An amendment to create a pilot scheme offering free blood tests to people who suspected they had been drugged and assaulted was included in the 2025 budget bill, but it The law failed to pass in the political turmoil that ousted former Prime Minister Michel Barnier earlier this month.

The proposal must now wait for new negotiations on the 2025 budget, which are expected to start in January. But the measures already adopted are proof of the impact of the Pellicot case on French attitudes toward drug-facility attacks, said Christine Louis-Vahdat, representative of the French Medical Association.

“Without testing, it probably would have taken longer to get the money,” he said.

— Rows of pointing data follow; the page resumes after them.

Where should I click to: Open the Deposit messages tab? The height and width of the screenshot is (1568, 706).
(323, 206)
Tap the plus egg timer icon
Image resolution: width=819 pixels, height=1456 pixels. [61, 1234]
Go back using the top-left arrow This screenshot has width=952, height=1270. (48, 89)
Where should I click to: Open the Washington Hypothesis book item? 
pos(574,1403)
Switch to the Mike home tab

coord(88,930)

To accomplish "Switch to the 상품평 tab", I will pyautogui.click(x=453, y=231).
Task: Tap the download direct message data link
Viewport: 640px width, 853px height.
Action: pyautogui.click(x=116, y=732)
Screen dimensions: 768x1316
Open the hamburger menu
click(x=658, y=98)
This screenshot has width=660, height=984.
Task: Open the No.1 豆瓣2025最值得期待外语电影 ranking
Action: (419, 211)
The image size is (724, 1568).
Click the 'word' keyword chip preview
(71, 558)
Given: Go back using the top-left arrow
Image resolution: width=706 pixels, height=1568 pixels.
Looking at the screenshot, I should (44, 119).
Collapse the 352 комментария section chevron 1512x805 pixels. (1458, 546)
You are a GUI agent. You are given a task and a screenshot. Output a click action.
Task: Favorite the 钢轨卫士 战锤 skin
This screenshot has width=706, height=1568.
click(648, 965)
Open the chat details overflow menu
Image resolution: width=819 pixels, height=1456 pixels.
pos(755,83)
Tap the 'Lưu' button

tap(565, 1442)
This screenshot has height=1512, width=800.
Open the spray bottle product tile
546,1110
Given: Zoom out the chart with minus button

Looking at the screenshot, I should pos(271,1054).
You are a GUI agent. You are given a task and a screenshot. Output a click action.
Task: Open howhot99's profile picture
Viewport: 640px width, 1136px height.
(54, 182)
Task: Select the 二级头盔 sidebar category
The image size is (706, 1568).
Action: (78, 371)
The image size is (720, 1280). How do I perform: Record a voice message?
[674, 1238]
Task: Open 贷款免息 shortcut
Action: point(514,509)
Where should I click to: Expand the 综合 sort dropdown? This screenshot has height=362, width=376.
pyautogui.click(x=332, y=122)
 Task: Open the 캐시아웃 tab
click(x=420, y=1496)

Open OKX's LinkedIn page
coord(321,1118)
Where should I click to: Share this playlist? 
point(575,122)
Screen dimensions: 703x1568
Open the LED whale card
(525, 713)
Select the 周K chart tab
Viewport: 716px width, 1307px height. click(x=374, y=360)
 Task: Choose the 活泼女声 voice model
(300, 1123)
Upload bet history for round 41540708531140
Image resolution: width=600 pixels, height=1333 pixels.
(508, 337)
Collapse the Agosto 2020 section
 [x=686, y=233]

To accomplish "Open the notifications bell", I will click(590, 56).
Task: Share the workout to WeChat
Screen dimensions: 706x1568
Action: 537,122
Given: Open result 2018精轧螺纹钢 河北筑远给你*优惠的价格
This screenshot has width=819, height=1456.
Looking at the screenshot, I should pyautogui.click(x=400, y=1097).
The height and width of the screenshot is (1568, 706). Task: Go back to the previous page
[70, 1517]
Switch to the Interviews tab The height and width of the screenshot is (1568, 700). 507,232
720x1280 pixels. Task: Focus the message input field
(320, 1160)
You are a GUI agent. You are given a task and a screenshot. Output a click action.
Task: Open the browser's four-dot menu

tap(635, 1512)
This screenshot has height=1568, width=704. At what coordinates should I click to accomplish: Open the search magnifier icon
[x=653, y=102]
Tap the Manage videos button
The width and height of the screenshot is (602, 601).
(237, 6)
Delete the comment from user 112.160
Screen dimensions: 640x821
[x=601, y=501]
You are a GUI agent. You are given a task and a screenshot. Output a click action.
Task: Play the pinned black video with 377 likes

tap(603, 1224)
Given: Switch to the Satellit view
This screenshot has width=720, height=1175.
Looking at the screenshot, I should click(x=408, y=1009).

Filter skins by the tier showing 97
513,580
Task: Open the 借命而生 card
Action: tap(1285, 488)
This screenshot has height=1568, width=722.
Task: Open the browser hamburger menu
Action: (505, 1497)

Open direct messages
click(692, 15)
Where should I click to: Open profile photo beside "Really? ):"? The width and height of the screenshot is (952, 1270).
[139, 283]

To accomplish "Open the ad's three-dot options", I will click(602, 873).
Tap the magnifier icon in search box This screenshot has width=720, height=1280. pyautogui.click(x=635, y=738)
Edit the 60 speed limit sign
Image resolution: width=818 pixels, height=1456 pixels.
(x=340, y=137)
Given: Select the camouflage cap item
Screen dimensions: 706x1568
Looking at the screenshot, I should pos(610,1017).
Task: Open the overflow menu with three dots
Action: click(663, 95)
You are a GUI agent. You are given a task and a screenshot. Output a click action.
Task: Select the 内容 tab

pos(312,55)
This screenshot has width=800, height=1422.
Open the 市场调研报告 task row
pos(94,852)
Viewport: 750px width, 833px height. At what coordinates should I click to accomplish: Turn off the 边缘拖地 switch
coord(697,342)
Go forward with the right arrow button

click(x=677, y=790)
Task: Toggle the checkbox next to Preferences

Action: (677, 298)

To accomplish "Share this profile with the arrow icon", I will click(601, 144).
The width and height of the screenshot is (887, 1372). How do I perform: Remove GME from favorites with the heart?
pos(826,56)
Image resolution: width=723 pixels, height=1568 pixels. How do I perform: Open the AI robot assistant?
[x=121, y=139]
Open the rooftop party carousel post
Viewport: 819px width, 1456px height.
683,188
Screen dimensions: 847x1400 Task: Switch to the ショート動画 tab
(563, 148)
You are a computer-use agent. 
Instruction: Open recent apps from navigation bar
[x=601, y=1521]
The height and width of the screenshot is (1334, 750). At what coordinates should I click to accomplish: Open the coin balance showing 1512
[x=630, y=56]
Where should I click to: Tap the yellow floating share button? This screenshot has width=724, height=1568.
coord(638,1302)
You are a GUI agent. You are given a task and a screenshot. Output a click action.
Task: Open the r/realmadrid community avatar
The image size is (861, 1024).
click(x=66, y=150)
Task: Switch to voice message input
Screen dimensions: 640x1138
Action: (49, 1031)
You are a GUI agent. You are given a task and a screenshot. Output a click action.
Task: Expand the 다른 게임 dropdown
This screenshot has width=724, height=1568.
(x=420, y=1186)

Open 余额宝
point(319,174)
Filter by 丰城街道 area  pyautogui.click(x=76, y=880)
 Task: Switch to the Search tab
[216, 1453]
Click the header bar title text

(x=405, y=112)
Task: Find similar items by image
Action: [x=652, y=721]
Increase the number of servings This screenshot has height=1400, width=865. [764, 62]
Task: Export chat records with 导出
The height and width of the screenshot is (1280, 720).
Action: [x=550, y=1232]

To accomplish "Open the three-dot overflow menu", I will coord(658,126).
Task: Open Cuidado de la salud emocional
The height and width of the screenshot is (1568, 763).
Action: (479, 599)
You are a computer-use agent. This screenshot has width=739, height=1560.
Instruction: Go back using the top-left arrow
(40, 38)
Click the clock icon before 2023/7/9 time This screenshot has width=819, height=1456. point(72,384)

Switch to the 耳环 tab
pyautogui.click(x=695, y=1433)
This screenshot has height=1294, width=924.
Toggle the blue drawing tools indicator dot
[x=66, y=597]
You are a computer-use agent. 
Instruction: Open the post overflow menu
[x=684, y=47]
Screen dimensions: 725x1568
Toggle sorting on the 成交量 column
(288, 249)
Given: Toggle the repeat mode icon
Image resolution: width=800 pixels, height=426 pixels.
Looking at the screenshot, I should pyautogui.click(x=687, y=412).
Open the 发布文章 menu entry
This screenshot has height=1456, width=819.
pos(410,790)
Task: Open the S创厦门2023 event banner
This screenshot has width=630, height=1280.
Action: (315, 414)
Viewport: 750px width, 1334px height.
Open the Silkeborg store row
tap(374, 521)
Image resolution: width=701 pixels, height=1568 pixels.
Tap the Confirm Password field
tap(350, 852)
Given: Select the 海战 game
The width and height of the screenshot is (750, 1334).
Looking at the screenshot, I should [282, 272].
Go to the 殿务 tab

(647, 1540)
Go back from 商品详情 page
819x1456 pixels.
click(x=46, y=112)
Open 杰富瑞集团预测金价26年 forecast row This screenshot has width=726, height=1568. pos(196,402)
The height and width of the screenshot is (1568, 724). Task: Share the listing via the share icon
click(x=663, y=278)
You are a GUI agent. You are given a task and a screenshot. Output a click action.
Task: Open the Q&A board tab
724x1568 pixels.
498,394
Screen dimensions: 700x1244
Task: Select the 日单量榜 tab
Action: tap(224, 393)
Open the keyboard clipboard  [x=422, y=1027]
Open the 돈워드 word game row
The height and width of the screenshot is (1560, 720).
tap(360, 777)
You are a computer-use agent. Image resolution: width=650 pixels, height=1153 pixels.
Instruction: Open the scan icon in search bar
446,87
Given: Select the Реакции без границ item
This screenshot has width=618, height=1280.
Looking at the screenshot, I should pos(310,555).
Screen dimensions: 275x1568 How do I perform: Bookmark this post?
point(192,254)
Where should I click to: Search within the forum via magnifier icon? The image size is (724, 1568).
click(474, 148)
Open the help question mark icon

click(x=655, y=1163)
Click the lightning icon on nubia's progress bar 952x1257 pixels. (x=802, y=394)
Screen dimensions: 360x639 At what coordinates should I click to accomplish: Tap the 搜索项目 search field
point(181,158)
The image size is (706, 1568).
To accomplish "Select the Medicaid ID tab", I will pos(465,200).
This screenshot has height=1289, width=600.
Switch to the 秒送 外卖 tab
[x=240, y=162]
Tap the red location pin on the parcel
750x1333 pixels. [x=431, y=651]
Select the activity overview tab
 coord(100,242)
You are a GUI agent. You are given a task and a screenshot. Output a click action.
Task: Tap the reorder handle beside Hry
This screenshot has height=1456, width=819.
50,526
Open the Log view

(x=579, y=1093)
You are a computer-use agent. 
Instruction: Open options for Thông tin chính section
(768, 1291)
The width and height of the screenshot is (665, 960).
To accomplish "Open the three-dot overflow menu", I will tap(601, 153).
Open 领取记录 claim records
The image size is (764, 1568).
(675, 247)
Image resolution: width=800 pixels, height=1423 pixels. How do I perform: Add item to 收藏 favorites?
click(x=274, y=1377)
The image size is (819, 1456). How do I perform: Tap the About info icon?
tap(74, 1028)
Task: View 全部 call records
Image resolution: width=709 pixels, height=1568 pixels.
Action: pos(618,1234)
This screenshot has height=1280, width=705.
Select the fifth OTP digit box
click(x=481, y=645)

Lewis-Vahdat said the proposed measure, which could be expanded in the future, would be an important step forward in ensuring doctors have the means to catch cases of drug-facilitated assault.

“The test has highlighted the lack of equipment doctors have,” he said.

The case has also inspired academic research. Doctors at Geneva University Hospital recently included the chemical submission in an ongoing study on sexual abuse cases after receiving data requests from journalists covering the trials.

“I hope this lawsuit will be the point of no return,” Chouachi said.

(This story has not been edited by NDTV staff and is auto-generated from a syndicated feed.)